Combat is fun with a big focus on timing. Using the control sticks to step back and dodge, then lunging forward once the cooldown on your attack has worn off feels satisfying. If you’re looking for a pure strategy-based combat system, you can change your settings, so time is only active while you’re moving, giving you all the time you need to plan that next attack.
Vaporum has a lot of setting for player preference that can drastically change gameplay. If just slowing down combat isn’t enough for you, it’s even possible to make it so the game won’t automatically draw in the tower’s map for you. This one seemed like a treat for the hardcore pen and paper crowd and was decidedly not for me.
When you’re not bashing steam-spewing robots with sledgehammers Vaporum has plenty of puzzle solving to do. Never anything too complicated, push a block here, press a button or turn a mechanism there. Logic puzzles just complicated enough to break up combat and keep you on your toes.

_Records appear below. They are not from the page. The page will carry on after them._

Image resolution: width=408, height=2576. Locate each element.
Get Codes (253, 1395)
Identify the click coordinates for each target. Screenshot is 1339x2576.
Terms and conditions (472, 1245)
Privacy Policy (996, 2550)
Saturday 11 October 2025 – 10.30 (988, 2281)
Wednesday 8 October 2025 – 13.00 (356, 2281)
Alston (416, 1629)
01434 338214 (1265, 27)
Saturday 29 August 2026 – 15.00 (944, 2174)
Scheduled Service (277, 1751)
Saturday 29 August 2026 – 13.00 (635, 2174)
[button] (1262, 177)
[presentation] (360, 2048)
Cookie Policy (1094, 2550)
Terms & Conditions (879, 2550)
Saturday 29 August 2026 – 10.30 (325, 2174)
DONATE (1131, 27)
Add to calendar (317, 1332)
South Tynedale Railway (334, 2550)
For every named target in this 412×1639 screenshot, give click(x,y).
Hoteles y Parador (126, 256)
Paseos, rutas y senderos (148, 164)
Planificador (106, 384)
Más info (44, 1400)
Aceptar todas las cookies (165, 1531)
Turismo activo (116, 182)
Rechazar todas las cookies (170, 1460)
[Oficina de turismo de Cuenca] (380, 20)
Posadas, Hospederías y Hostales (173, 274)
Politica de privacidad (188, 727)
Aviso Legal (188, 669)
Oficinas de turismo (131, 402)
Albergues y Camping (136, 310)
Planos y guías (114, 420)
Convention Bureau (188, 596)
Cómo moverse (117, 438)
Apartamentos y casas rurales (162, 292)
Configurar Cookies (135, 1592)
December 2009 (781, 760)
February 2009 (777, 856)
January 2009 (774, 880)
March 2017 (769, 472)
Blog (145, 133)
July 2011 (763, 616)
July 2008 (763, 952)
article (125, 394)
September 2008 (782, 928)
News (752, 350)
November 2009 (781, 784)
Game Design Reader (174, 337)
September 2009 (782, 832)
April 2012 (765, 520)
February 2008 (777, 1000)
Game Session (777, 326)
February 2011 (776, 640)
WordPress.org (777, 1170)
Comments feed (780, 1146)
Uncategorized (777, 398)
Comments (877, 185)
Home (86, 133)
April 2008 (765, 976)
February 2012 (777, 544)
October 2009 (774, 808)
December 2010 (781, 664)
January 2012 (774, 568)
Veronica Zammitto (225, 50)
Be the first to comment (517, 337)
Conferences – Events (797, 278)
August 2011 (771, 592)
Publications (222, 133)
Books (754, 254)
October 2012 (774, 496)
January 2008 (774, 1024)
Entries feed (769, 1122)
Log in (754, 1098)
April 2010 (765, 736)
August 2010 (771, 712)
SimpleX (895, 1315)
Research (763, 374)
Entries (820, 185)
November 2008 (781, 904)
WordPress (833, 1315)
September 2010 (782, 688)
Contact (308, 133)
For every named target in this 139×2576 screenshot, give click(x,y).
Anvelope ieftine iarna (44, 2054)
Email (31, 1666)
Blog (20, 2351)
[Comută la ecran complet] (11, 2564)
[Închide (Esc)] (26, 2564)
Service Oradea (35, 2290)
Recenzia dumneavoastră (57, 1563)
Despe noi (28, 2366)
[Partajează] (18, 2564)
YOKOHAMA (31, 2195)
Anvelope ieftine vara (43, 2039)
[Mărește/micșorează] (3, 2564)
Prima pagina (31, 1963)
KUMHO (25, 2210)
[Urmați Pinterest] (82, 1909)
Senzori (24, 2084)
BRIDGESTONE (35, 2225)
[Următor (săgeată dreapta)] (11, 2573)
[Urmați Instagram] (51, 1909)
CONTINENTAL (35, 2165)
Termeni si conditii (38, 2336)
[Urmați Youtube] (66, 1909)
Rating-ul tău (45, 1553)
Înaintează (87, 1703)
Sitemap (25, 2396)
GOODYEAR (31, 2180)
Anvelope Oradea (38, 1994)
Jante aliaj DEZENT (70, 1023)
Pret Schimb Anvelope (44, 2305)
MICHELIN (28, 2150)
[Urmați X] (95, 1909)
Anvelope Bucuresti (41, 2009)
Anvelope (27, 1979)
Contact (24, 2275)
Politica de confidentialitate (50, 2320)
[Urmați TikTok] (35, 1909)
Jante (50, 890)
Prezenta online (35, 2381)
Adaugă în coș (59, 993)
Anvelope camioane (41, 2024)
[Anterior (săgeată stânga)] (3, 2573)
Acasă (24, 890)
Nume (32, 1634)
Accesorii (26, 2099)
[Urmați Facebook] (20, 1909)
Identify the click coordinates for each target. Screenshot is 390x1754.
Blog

While you move through the mysterious tower, you’ll find that the best weapons and items are often tucked away in secret passages. These passages can only be accessed by finding hidden buttons on objects and walls; it’s this design choice that ends up making the console controls feel incredibly strange at times. When playing on PC, it’s as simple as dragging your cursor over the buttons and clicking on them. On the PS4 you need to hold down the right trigger to make a cursor appear, then pull it over to the hidden button.
This system works, but it’s slow and makes it way easier to parse over the hidden loot. I’m sure I missed my fair share of it.
On the narrative end, Vaporum is more than engaging enough. Surprisingly well-performed audio logs litter the halls, telling the story of our clockwork tower. On the visual side, the halls are dimly lit and filled with clunking robots and steam spouting pipes. Nothing revolutionary, but it’s a pretty good steampunk fantasy world.
As a full package, Vaporum is pretty great. A well polished and challenging dungeon crawler set within an exciting world. Although the controls can sometimes be a bit of a pain for the console editions, we see so few games in this genre today that the minor headaches are worth struggling through.
[This review is based on a retail build of the game provided by the publisher.]